### Description of the task
What lines below mention the word "Follow"? Copy each one.

### Entries taken from a collection
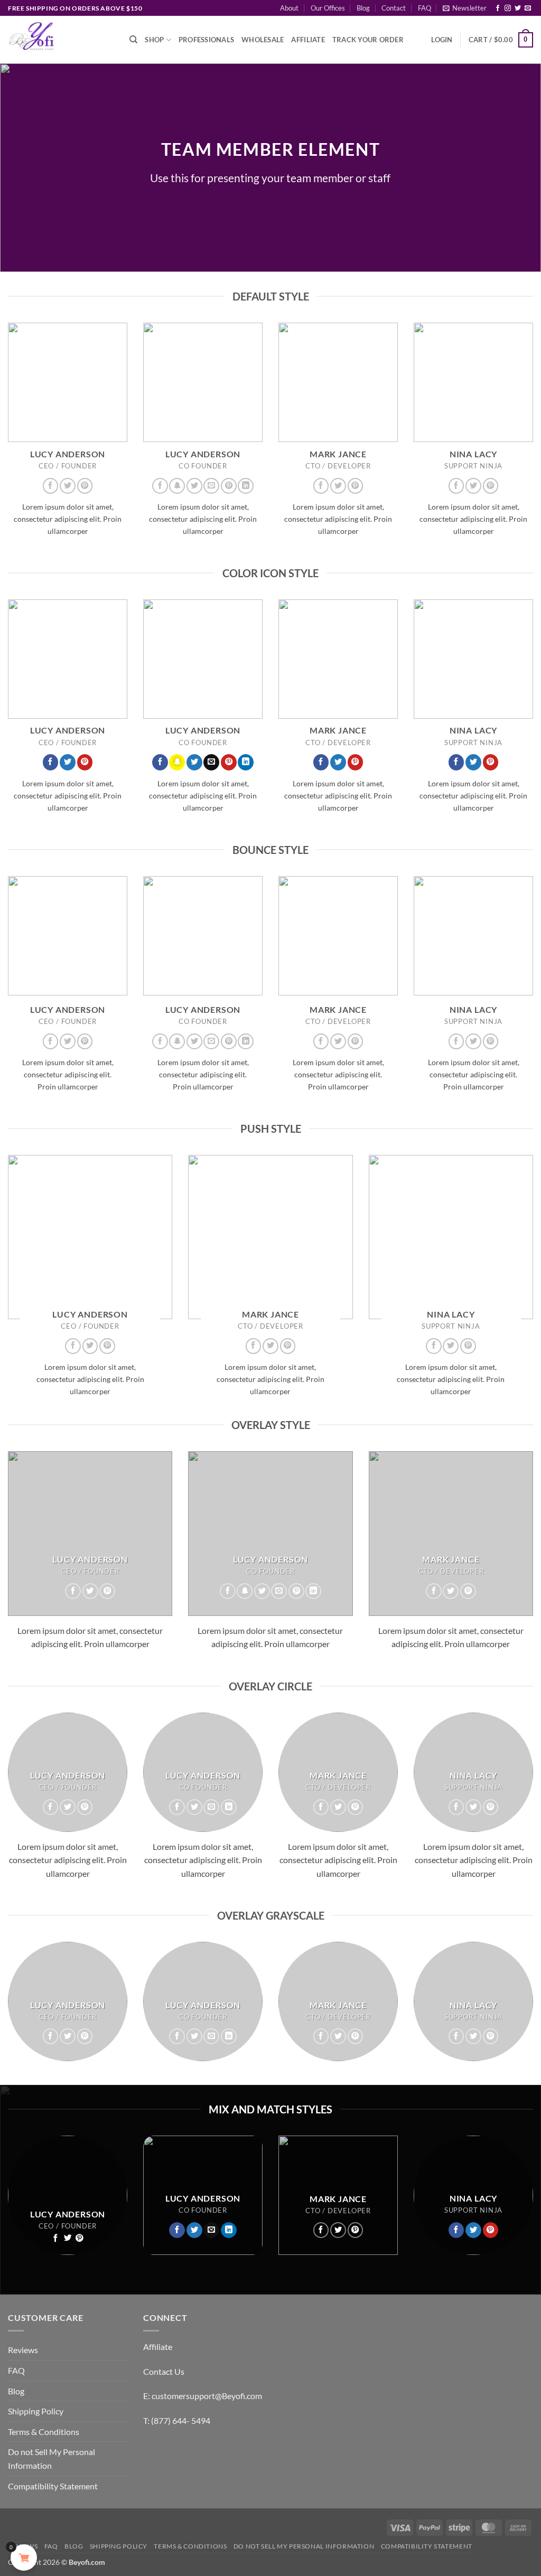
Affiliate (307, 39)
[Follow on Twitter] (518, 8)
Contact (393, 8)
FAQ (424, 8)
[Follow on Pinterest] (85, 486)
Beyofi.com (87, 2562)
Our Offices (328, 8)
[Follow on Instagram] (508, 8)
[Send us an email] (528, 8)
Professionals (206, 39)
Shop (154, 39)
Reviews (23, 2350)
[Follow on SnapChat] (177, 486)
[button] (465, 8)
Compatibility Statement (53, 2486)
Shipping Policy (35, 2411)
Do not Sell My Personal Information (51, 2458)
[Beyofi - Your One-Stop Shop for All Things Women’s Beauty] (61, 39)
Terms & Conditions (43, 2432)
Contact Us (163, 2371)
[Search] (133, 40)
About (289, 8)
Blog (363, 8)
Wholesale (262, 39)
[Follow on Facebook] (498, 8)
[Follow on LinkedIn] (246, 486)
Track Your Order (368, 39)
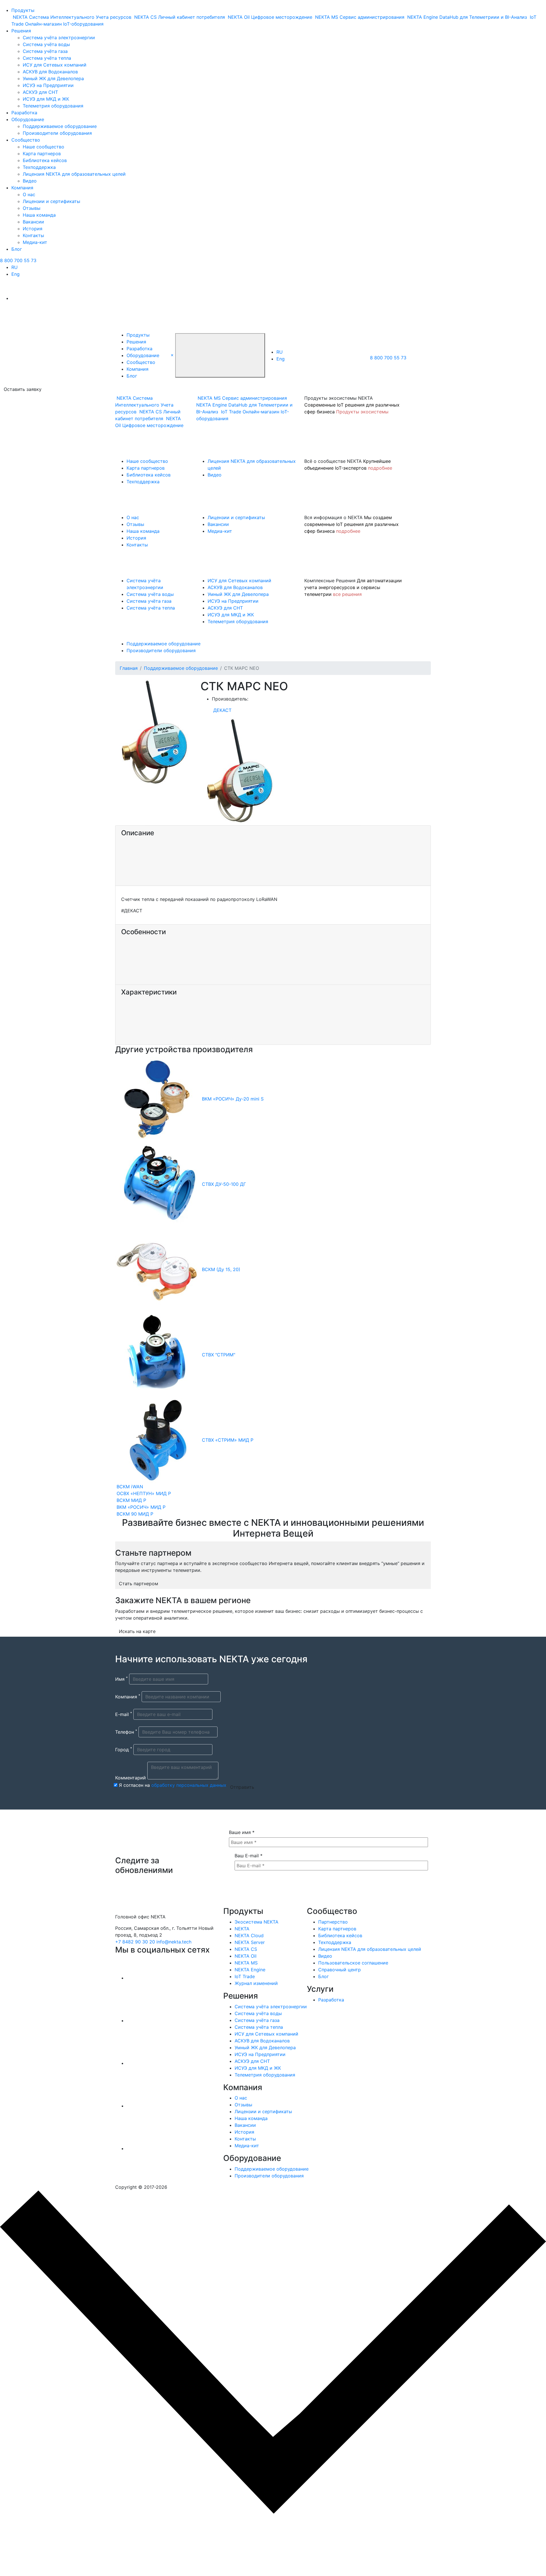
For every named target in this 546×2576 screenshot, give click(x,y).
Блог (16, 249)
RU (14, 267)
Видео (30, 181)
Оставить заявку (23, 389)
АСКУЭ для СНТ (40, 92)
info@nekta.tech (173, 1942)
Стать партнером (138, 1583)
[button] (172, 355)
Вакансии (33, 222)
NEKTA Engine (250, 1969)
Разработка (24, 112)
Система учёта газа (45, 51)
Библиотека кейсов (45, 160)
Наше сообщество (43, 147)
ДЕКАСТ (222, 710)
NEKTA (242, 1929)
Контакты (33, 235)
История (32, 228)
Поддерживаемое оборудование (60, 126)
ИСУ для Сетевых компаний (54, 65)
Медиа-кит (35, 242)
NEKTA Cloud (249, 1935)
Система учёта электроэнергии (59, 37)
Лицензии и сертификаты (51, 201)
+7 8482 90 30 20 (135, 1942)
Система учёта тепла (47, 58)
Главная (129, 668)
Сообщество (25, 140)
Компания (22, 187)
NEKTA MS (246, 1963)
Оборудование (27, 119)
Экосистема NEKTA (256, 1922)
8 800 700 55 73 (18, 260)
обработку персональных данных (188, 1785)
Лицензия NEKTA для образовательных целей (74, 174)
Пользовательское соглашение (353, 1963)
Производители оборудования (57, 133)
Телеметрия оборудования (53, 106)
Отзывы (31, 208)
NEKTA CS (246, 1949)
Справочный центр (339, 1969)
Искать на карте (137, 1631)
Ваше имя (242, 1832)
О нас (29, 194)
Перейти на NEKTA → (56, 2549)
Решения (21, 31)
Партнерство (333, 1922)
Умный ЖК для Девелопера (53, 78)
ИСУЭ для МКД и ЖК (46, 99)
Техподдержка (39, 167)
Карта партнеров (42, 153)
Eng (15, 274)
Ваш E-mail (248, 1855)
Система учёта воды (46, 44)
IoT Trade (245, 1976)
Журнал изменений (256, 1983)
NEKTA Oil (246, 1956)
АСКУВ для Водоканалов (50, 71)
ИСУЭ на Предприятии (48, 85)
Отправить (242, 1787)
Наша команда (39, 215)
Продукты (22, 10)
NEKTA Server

### Solution to the exercise
[Follow on Twitter] (518, 8)
[Follow on Pinterest] (85, 486)
[Follow on Instagram] (508, 8)
[Follow on SnapChat] (177, 486)
[Follow on Facebook] (498, 8)
[Follow on LinkedIn] (246, 486)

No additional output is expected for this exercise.